# 🧩 AWS Redshift SQL Queries Lab

**Objective:** Learn how to execute analytical SQL queries in Amazon Redshift using sample tables such as `sales`, `date`, and `users`.

---

## 🧭 Lab Overview

In this lab, you will:
1. Connect to an existing **Redshift cluster**.
2. Run analytical SQL queries from the **Query Editor v2** or any SQL client.
3. Understand how to perform joins and aggregations for insights.

> 🧠 **Note:** This lab assumes your Redshift cluster is already running and the sample data (tables `sales`, `date`, and `users`) is preloaded.



## ⚙️ Prerequisites

Before beginning this lab, ensure the following:

1. **Amazon Redshift Cluster** is active.  
   - Cluster status: `available`
   - Database name: e.g., `dev`
   - User credentials: `admin` or equivalent.

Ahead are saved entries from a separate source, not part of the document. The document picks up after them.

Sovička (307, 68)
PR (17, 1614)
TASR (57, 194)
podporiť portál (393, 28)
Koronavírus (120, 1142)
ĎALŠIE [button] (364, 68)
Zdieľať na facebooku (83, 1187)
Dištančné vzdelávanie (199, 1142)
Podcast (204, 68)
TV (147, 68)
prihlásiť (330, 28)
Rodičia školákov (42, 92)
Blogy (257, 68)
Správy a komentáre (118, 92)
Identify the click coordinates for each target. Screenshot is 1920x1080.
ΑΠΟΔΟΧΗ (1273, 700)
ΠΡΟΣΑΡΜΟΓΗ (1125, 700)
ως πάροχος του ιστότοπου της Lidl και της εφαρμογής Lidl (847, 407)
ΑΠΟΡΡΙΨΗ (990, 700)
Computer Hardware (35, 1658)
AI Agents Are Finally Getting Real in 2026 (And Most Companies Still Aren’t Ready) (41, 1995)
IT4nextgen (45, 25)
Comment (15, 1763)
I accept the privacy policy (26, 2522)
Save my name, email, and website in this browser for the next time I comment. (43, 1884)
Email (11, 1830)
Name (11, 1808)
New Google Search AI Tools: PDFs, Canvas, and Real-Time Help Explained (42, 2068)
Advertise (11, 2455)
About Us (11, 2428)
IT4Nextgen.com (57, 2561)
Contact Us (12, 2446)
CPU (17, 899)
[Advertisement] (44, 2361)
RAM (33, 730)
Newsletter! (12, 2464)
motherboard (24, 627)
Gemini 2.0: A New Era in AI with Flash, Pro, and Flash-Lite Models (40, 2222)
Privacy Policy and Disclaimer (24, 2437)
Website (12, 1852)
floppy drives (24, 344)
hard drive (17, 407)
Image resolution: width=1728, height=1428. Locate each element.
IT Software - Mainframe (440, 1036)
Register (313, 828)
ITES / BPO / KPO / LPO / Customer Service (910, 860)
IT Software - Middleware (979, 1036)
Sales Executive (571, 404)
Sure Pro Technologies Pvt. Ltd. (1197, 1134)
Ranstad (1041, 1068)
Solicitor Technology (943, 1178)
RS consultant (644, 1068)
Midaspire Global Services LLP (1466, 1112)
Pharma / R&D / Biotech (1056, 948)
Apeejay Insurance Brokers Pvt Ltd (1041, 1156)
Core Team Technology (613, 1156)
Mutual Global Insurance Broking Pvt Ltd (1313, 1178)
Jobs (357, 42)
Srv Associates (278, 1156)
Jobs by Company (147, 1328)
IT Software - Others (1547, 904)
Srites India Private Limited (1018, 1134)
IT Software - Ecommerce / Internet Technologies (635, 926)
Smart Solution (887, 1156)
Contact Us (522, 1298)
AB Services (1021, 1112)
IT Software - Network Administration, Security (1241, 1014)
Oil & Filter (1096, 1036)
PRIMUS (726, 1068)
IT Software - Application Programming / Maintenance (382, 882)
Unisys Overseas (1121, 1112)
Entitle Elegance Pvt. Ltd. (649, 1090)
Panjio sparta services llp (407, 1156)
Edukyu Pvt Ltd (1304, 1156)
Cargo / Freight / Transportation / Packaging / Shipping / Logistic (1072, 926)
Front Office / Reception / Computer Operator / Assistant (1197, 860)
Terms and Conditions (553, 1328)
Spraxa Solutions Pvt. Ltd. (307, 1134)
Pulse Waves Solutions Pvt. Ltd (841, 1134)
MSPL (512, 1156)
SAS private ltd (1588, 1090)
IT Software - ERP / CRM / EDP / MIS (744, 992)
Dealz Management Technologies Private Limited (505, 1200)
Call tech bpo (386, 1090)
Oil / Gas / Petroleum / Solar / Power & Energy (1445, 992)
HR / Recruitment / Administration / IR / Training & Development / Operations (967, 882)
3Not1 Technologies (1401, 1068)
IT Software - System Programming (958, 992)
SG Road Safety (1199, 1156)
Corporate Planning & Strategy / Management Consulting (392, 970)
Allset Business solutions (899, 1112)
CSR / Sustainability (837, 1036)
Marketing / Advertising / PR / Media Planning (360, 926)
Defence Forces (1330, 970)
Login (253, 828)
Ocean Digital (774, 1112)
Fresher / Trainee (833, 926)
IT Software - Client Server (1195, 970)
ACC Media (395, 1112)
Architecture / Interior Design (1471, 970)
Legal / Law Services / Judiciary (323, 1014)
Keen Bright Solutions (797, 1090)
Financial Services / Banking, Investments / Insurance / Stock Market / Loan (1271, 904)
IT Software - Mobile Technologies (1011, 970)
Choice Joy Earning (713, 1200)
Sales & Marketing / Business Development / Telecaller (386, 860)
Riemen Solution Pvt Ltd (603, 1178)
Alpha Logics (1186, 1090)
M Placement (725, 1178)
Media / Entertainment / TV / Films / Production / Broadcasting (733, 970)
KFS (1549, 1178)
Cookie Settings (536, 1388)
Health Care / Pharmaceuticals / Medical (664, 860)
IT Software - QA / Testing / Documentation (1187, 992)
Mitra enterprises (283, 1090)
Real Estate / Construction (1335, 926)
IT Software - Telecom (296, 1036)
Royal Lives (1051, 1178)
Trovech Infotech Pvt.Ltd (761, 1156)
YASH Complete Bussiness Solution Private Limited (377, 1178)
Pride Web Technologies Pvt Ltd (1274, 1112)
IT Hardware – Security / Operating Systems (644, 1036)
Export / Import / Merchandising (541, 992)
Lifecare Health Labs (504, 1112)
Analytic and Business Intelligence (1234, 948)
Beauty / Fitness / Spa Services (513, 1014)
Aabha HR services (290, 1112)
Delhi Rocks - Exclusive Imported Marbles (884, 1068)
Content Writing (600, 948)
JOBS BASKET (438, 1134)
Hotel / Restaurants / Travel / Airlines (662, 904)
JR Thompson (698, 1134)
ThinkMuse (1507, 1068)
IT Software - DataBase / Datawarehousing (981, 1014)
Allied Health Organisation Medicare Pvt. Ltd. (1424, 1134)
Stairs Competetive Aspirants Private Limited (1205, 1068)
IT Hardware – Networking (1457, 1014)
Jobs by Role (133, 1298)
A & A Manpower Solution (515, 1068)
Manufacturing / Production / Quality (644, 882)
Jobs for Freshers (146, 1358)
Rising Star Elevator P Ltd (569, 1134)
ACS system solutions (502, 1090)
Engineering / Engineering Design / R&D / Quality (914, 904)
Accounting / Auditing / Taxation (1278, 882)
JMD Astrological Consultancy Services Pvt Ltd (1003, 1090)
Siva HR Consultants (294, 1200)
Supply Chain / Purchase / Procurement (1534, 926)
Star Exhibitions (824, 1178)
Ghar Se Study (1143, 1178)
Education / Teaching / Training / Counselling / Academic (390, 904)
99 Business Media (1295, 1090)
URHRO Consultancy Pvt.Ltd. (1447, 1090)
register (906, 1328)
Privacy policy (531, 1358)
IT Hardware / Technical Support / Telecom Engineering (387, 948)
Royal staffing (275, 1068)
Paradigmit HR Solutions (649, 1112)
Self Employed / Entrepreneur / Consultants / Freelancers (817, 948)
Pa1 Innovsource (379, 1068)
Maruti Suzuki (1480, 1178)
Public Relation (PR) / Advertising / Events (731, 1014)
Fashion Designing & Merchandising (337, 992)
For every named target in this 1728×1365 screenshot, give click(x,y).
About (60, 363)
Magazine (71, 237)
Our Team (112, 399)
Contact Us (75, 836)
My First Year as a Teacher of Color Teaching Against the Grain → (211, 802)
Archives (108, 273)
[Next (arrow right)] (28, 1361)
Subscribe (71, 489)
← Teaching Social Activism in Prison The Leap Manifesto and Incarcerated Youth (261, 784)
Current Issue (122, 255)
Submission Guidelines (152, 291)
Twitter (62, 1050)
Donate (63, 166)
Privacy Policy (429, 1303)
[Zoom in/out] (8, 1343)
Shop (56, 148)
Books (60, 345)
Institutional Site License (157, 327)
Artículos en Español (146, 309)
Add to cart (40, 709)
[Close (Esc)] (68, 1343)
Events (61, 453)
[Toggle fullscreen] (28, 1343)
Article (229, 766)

2. **Sample Data Available**  
   Required tables:
   - `sales(dateid, buyerid, qtysold, ...)`
   - `date(dateid, caldate, ...)`
   - `users(userid, firstname, lastname, ...)`

3. **SQL Access Options**
   You can connect and run queries using any of the following:
   - **Redshift Query Editor v2** in AWS Console  
   - **DBeaver**, **SQL Workbench/J**, or **PyCharm Database Tool**  
   - Command-line access via `psql`



## 🧮 Query 1: Find Total Sales on a Given Calendar Date

This query calculates the **total quantity sold** on a specific calendar date by joining the `sales` and `date` tables.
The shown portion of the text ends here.